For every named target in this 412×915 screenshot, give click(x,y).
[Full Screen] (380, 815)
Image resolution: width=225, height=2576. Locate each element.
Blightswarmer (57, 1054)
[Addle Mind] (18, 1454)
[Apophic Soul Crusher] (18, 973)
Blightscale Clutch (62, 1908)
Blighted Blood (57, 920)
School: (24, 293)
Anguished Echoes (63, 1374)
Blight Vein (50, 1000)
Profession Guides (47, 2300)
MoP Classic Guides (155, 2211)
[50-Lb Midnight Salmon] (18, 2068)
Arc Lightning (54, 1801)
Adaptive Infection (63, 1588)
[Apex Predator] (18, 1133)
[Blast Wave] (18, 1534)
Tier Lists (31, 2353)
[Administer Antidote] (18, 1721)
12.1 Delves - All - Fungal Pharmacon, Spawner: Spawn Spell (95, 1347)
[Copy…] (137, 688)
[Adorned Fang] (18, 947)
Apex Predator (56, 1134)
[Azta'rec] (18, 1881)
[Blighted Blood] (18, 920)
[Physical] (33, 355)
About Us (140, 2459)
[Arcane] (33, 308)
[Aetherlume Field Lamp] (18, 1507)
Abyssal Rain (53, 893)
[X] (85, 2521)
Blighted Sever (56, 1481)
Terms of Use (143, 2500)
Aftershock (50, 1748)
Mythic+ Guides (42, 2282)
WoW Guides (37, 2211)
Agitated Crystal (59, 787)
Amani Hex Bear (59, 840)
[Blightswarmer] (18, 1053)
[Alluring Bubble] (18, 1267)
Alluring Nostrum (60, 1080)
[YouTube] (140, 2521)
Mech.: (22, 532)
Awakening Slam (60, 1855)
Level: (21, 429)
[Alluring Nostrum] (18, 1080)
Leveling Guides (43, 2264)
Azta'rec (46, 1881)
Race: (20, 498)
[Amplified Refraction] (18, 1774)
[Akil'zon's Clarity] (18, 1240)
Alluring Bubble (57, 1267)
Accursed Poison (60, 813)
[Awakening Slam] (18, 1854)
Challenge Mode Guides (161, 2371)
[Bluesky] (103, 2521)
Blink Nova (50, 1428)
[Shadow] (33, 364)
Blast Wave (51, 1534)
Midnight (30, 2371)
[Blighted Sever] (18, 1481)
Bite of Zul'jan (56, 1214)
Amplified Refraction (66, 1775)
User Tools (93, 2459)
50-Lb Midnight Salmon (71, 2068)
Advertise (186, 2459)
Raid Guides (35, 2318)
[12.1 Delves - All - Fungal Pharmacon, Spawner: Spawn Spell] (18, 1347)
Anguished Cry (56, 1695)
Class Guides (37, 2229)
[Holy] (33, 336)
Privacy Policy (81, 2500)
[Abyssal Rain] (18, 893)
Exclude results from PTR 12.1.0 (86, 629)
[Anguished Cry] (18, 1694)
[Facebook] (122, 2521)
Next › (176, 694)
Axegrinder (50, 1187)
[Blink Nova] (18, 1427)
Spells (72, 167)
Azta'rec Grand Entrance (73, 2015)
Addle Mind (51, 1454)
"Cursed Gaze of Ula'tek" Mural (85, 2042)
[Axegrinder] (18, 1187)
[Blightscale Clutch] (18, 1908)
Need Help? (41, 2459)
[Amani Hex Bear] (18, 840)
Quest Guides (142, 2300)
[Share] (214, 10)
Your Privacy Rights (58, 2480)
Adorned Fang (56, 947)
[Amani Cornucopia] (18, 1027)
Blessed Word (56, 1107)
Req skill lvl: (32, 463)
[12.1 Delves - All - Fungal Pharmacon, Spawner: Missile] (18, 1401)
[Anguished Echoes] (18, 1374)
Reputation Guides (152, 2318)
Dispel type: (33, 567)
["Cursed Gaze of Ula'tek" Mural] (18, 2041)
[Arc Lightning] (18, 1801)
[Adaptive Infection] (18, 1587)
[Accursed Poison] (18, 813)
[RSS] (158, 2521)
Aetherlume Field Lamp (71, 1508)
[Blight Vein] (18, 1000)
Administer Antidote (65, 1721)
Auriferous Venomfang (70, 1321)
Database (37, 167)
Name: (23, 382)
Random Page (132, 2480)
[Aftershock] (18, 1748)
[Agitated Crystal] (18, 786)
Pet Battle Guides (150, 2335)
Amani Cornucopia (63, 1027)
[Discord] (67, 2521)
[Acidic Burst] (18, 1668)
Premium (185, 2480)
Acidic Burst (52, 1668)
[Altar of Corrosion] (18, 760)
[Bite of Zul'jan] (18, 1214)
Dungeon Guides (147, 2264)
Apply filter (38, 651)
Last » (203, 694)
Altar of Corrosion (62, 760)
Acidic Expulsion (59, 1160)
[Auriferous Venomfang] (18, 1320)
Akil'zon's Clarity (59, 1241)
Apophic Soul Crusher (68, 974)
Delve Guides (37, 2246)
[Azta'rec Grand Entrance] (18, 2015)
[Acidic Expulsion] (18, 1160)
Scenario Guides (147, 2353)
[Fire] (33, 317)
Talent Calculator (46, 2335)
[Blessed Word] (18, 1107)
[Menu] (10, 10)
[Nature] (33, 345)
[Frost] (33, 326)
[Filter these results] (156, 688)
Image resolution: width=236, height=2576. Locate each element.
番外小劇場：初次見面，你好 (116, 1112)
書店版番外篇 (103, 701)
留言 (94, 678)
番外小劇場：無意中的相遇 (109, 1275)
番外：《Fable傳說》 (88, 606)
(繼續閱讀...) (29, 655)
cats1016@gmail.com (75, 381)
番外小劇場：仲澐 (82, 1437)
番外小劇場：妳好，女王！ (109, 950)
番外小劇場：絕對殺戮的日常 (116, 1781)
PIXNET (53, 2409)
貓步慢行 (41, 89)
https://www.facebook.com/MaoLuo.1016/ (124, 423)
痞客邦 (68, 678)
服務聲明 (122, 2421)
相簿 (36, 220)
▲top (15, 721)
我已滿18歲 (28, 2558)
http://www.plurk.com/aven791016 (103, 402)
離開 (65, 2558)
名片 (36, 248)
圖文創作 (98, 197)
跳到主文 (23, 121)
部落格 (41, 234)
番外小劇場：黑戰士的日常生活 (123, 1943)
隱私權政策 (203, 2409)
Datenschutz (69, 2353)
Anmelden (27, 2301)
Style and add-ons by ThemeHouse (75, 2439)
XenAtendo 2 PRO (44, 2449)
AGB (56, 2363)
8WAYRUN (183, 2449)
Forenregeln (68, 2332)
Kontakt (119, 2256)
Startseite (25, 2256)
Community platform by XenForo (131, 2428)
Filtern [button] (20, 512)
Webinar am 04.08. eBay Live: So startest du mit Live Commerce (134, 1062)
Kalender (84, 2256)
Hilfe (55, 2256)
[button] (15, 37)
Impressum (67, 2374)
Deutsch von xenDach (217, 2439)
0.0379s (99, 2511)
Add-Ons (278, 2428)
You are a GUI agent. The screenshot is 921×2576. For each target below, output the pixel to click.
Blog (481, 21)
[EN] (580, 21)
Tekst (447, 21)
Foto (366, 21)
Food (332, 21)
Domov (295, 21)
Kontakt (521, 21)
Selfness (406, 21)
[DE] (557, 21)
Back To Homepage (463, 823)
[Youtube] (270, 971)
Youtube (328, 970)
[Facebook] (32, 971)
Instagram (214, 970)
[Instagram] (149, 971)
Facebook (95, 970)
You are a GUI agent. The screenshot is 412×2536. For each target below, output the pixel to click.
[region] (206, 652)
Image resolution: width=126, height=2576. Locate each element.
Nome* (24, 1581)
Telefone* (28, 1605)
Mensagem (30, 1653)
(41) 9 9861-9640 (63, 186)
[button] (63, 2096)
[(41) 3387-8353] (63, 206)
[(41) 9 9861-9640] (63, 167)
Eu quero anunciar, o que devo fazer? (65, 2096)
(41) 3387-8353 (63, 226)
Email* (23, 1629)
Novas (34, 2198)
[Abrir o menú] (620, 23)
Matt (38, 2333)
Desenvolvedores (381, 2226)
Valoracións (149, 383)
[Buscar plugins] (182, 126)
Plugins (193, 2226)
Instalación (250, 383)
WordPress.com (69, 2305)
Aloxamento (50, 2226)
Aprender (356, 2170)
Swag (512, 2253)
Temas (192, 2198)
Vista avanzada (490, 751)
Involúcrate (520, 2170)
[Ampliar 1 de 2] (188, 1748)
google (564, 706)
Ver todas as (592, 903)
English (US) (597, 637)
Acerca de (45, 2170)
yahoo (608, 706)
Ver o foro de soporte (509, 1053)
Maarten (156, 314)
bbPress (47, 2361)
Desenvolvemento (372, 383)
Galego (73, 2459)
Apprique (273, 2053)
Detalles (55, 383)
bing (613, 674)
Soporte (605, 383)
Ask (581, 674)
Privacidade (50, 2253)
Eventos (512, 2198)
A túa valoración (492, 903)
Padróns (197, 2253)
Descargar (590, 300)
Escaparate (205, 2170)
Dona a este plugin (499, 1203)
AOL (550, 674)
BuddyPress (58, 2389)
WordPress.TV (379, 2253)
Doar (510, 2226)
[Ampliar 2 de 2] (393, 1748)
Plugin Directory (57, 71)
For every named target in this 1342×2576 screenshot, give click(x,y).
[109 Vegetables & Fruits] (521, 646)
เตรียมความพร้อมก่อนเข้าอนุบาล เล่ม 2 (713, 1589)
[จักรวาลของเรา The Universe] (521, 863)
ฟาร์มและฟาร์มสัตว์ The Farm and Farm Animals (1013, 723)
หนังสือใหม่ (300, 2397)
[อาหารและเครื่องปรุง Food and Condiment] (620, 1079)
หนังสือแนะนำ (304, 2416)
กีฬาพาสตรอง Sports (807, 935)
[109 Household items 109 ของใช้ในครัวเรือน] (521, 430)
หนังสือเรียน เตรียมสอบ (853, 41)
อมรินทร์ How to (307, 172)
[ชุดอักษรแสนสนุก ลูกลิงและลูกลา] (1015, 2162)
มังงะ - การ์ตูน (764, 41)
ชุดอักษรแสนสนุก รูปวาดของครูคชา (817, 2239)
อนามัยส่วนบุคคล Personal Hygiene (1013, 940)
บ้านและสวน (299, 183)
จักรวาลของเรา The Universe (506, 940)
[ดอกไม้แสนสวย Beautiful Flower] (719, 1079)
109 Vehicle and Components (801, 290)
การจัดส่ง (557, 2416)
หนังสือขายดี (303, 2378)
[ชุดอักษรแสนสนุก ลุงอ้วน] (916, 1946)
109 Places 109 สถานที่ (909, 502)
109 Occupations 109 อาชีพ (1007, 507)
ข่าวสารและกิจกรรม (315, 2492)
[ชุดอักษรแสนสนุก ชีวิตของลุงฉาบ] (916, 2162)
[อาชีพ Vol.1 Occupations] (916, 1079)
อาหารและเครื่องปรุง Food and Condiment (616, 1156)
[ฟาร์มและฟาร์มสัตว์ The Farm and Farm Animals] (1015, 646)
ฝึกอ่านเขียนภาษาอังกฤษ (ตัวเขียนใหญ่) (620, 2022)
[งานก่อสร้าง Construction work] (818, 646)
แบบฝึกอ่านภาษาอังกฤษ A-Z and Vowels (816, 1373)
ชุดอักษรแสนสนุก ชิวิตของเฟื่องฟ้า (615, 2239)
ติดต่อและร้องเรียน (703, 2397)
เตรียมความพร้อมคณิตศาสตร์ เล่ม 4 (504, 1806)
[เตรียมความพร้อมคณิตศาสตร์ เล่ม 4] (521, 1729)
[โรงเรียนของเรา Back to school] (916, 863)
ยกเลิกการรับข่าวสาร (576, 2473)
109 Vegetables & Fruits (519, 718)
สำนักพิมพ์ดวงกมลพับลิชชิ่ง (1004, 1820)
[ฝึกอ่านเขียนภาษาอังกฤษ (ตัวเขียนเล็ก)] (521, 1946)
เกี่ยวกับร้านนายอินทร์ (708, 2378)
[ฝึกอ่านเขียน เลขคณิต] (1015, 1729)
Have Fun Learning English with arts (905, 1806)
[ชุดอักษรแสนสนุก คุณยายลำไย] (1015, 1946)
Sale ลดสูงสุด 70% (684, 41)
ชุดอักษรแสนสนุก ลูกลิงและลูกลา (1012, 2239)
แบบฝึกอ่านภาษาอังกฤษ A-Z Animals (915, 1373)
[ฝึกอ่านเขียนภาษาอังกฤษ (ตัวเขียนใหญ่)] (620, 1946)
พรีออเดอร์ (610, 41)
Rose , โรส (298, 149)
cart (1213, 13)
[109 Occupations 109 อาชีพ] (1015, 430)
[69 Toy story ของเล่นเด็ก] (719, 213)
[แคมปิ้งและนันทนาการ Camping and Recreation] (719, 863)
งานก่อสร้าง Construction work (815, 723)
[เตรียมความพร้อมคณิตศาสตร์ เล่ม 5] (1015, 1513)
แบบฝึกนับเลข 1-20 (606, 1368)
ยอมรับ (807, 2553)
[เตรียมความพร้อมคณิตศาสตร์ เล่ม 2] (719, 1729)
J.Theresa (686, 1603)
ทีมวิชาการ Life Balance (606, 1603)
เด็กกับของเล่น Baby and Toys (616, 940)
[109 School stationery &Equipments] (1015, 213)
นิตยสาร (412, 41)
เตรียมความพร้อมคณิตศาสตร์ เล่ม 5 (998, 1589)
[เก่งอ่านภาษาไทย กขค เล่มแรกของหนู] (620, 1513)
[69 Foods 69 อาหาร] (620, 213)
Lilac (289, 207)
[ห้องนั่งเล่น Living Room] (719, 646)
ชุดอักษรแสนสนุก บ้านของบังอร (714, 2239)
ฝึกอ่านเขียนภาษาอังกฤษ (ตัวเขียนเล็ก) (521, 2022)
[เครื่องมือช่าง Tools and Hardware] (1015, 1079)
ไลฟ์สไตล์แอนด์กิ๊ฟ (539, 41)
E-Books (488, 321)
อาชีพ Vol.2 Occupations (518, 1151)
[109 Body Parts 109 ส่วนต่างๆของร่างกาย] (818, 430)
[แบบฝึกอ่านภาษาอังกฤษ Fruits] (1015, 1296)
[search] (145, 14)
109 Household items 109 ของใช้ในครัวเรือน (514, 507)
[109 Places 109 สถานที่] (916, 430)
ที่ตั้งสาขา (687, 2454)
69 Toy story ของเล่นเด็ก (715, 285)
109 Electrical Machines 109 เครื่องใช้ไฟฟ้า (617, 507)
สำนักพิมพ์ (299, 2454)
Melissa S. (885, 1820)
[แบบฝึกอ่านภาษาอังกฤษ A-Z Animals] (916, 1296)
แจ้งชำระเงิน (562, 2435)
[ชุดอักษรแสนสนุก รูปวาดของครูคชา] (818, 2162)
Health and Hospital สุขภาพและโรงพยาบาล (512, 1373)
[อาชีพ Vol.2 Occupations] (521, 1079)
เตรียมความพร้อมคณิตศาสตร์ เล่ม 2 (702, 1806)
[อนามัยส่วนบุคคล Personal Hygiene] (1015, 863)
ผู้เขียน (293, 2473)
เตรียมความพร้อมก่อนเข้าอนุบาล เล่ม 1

※

TASK DESCRIPTION — Restate word for word the lines in the material above from the one with "Tekst (447, 21)" to the one with "[(41) 3387-8353] (63, 206)"; both of those lines count, and nothing else does.

TASK RESULT —
Tekst (447, 21)
Foto (366, 21)
Food (332, 21)
Domov (295, 21)
Kontakt (521, 21)
Selfness (406, 21)
[DE] (557, 21)
Back To Homepage (463, 823)
[Youtube] (270, 971)
Youtube (328, 970)
[Facebook] (32, 971)
Instagram (214, 970)
[Instagram] (149, 971)
Facebook (95, 970)
You are a GUI agent. The screenshot is 412×2536. For each target below, output the pixel to click.
[region] (206, 652)
Image resolution: width=126, height=2576. Locate each element.
Nome* (24, 1581)
Telefone* (28, 1605)
Mensagem (30, 1653)
(41) 9 9861-9640 (63, 186)
[button] (63, 2096)
[(41) 3387-8353] (63, 206)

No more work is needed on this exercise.